**Exercise objective**
Arrange the record lines below as a Markdown table with the columns Row and Record line, numbering each row and leaving out blank lines. Begin at the line that contains "Image resolution: width=241" and stop after the line that contains "Looking at the screenshot, I should coord(508,46).".

============================================================

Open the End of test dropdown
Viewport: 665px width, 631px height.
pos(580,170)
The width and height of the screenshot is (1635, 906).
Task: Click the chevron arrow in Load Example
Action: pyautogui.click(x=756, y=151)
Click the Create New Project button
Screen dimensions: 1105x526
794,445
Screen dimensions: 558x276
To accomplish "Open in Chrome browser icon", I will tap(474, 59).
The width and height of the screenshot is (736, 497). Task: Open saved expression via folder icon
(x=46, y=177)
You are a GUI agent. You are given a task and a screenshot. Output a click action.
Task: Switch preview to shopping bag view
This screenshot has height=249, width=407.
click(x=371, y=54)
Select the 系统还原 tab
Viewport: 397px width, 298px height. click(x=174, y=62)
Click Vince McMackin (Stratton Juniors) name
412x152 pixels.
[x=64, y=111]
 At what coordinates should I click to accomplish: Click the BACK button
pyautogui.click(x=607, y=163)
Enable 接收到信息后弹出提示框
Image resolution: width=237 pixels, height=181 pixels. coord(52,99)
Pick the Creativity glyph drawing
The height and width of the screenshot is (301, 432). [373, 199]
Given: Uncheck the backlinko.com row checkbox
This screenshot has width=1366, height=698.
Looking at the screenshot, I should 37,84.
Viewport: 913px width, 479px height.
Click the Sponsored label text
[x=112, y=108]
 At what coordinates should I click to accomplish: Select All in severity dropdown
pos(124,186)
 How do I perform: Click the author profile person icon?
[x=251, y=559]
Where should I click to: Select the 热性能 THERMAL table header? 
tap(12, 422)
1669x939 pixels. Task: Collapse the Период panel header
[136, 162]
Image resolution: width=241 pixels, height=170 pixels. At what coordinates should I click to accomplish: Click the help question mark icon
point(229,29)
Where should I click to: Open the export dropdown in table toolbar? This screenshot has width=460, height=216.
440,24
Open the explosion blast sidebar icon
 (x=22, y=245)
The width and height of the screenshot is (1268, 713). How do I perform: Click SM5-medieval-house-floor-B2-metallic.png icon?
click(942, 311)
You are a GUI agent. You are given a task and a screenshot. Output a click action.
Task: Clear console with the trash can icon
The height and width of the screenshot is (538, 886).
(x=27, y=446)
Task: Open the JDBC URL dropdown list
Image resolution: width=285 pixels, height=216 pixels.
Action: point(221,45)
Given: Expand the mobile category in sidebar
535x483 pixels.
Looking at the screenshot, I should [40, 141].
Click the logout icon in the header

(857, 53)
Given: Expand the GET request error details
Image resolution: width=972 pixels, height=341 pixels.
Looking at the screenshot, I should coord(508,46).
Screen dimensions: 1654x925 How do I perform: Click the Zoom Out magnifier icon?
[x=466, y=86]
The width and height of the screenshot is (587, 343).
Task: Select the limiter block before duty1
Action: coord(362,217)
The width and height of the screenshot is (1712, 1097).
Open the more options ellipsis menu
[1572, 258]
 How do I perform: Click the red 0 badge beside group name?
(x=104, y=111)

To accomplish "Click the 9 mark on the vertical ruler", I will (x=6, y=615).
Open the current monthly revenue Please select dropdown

============================================================

**Answer to this task**
| Row | Record line |
|---|---|
| 1 | Image resolution: width=241 pixels, height=170 pixels. At what coordinates should I click to accomplish: Click the help question mark icon |
| 2 | point(229,29) |
| 3 | Where should I click to: Open the export dropdown in table toolbar? This screenshot has width=460, height=216. |
| 4 | 440,24 |
| 5 | Open the explosion blast sidebar icon |
| 6 |  (x=22, y=245) |
| 7 | The width and height of the screenshot is (1268, 713). How do I perform: Click SM5-medieval-house-floor-B2-metallic.png icon? |
| 8 | click(942, 311) |
| 9 | You are a GUI agent. You are given a task and a screenshot. Output a click action. |
| 10 | Task: Clear console with the trash can icon |
| 11 | The height and width of the screenshot is (538, 886). |
| 12 | (x=27, y=446) |
| 13 | Task: Open the JDBC URL dropdown list |
| 14 | Image resolution: width=285 pixels, height=216 pixels. |
| 15 | Action: point(221,45) |
| 16 | Given: Expand the mobile category in sidebar |
| 17 | 535x483 pixels. |
| 18 | Looking at the screenshot, I should [40, 141]. |
| 19 | Click the logout icon in the header |
| 20 | (857, 53) |
| 21 | Given: Expand the GET request error details |
| 22 | Image resolution: width=972 pixels, height=341 pixels. |
| 23 | Looking at the screenshot, I should coord(508,46). |